On July 30, 2007, local voice tracking and personalities were abruptly dropped. The station continued its automated oldies format for a few more weeks. Then on August 21 at noon, WNNJ picked up a satellite format called "Timeless Classics", which played a mix of soft oldies, some soft AC cuts, and some adult standards. Core artists included Beatles, Frank Sinatra, Elvis Presley, Neil Diamond, Ray Charles, Billy Joel, Roy Orbison, and others.

On June 26, 2008, it was announced that WNNJ was dropping their call letters on July 1, 2008, and would be known as WTOC at that time. On the evening of June 30, 2008, the classic AC/odies Timeless format was dropped in favor of Scott Shannon's True Oldies Channel. WTOC shares its call letters with WTOC-TV, a CBS television affiliate in Savannah, Georgia; the two stations are not affiliated.

On July 21, 2010, Clear Channel announced that they would donate WTOC, along with KFXN in Minneapolis, to the Minority Media and Telecommunications Council through the MMTC-Clear Channel Ownership Diversity Initiative. According to press releases at the time, originally, Clear Channel would continue to manage the station with a local marketing agreement and WTOC would continue to offer True Oldies Channel. At the same time it was stated that Minority Media also had the option of selling the station and they executed that option in August 2011 selling the station to Radio Visión Cristiana. The station then signed off at noon on August 17, 2011. The last song played was "Hello Goodbye" by the Beatles. The last voice heard was that of chief engineer for Clear Channel Sussex and staff announcer Tony Dee. On December 19, 2011, WTOC signed back on with a Spanish-language Christian format under ownership of Radio Visión Cristiana.

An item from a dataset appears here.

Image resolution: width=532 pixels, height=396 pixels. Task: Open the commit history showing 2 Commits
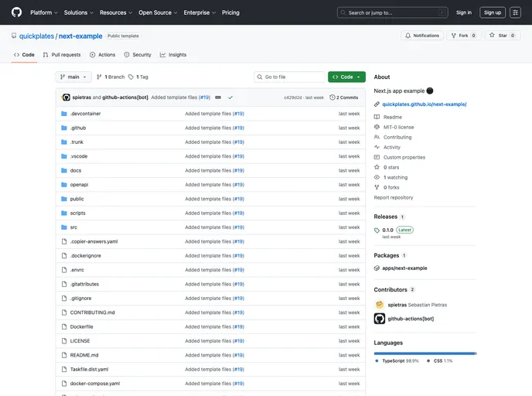click(344, 97)
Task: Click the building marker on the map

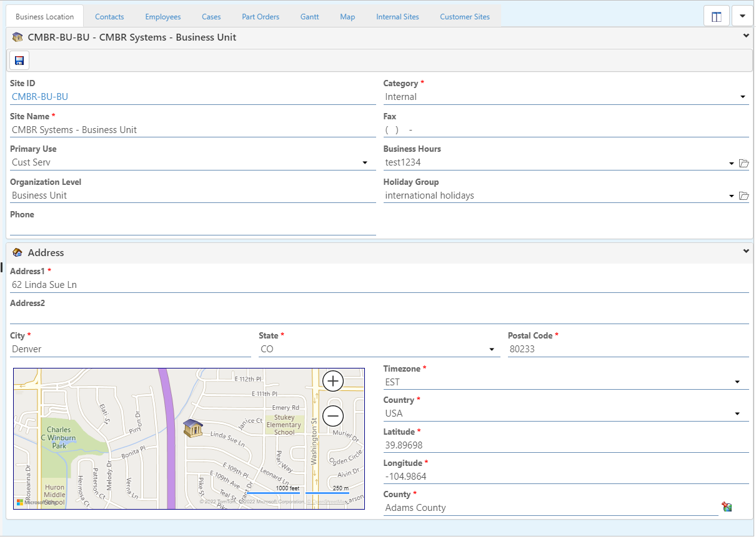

In September 2013, WTOC was sold by Radio Visión Cristiana to Centro Biblico of NJ, Inc. for $235,000. The sale was consummated on September 23, 2013. In January 2026, it was announced that 1360 WTOC would leave the air permanently on February 28, 2026 citing lack of listenership and revenue to keep the station on the air. WTOC signed off on February 28, 2026 and the license was surrendered to the FCC soon after.